-- Description of the task --
Set every entry down again exactly, excluding any pictures.

[Stored dataset items]

============

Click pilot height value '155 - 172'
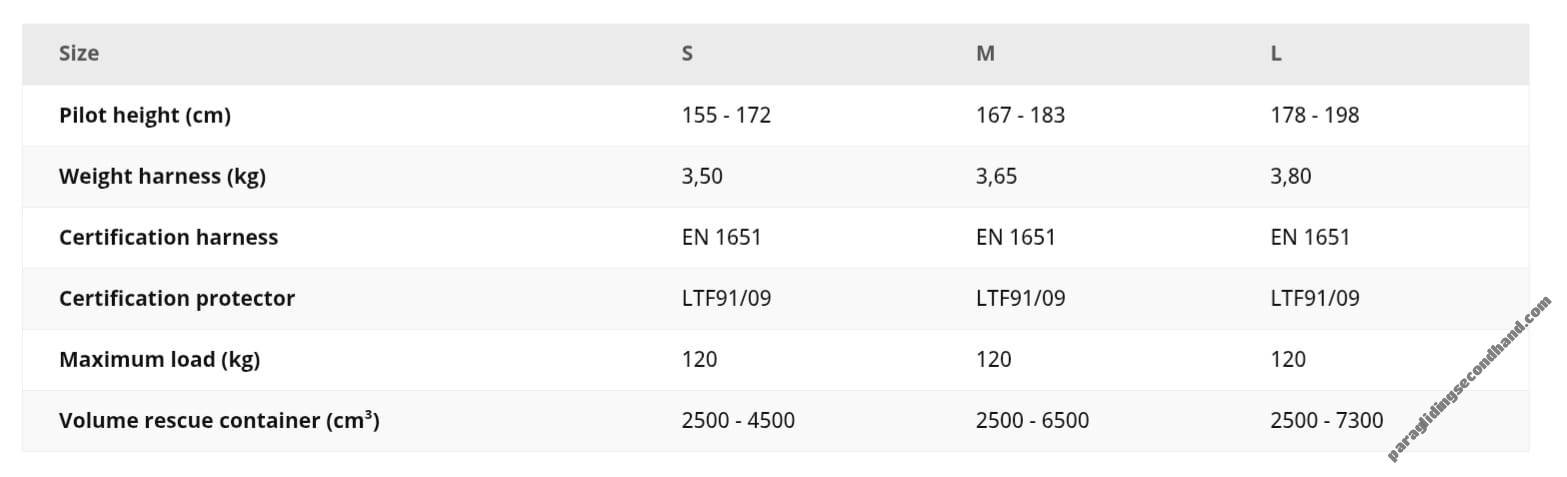The width and height of the screenshot is (1567, 477). pos(726,115)
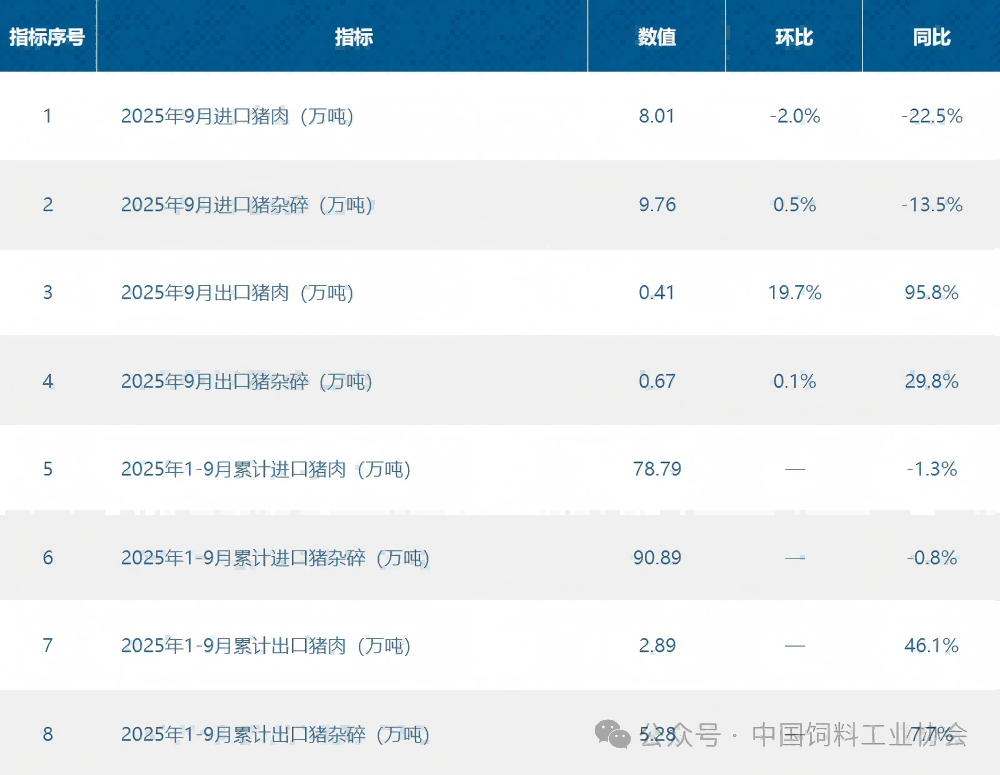Screen dimensions: 1000x775
Task: Select the 环比 column header
Action: 794,37
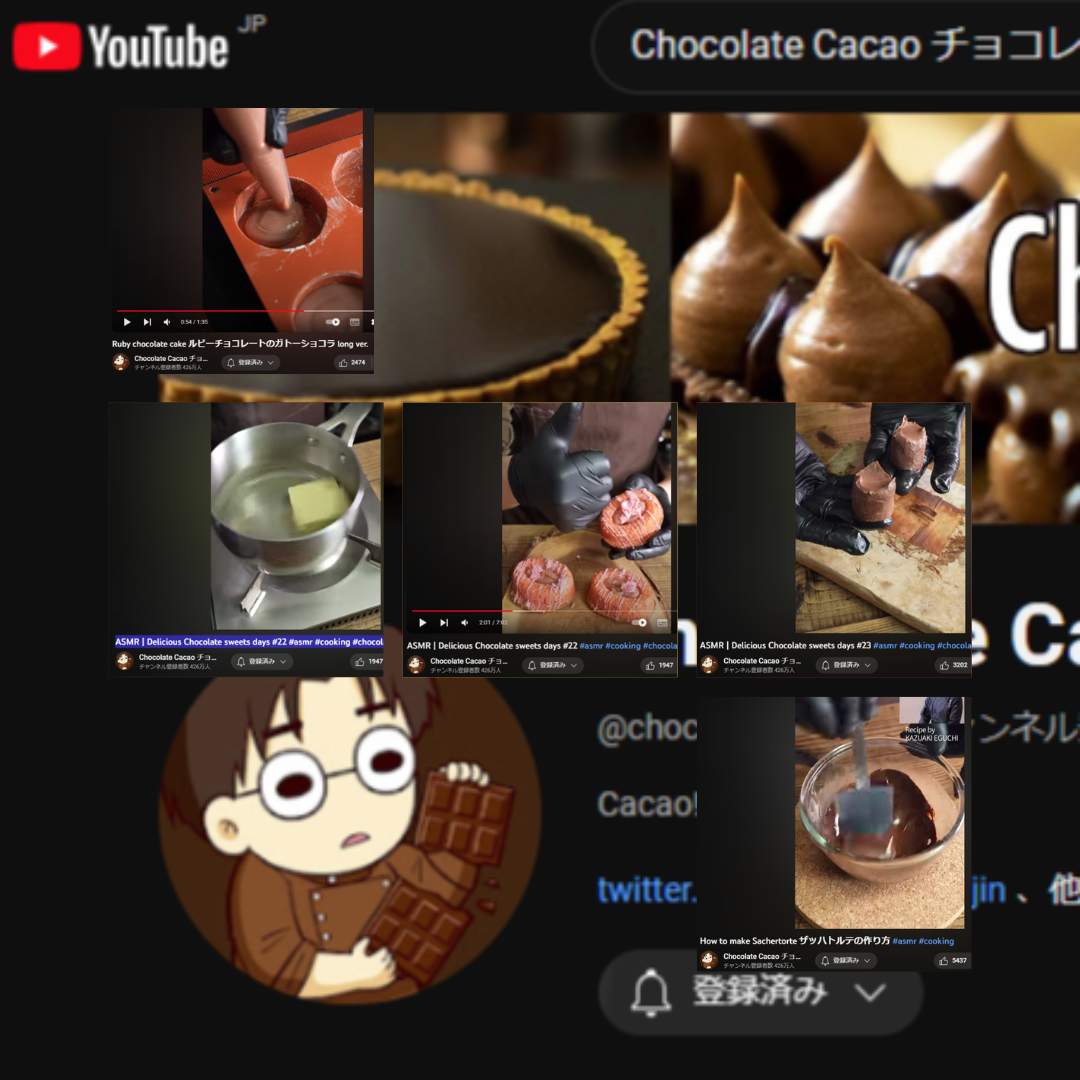The image size is (1080, 1080).
Task: Like the Ruby chocolate cake video (2474)
Action: [353, 362]
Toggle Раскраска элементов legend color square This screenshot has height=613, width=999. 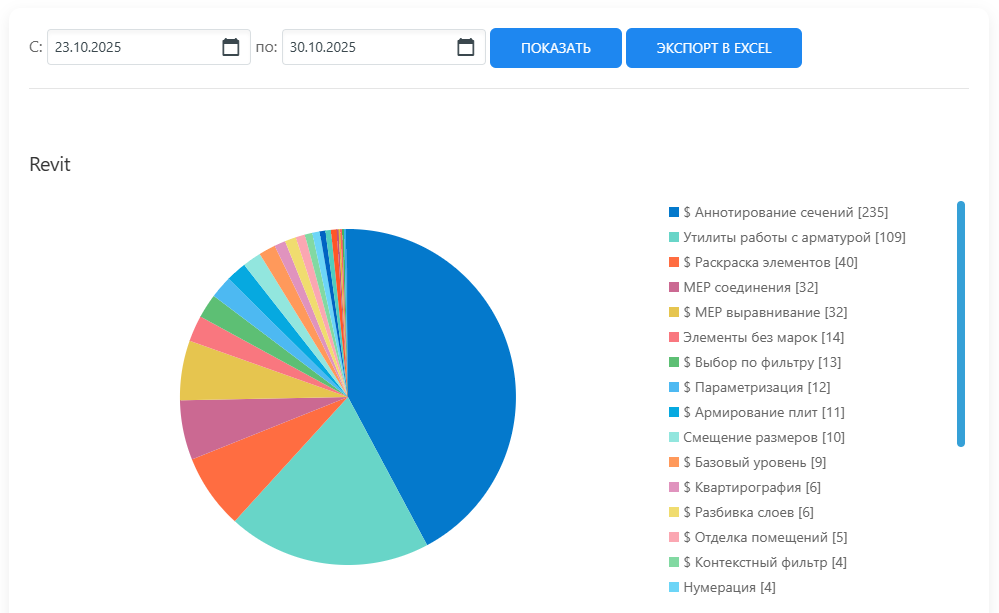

============

-- Reply --
Click pilot height value '155 - 172'
The width and height of the screenshot is (1567, 477). pos(726,115)
Screen dimensions: 1000x775
Task: Select the 环比 column header
Action: 794,37
The image size is (1080, 1080).
Task: Like the Ruby chocolate cake video (2474)
Action: [353, 362]
Toggle Раскраска элементов legend color square This screenshot has height=613, width=999. 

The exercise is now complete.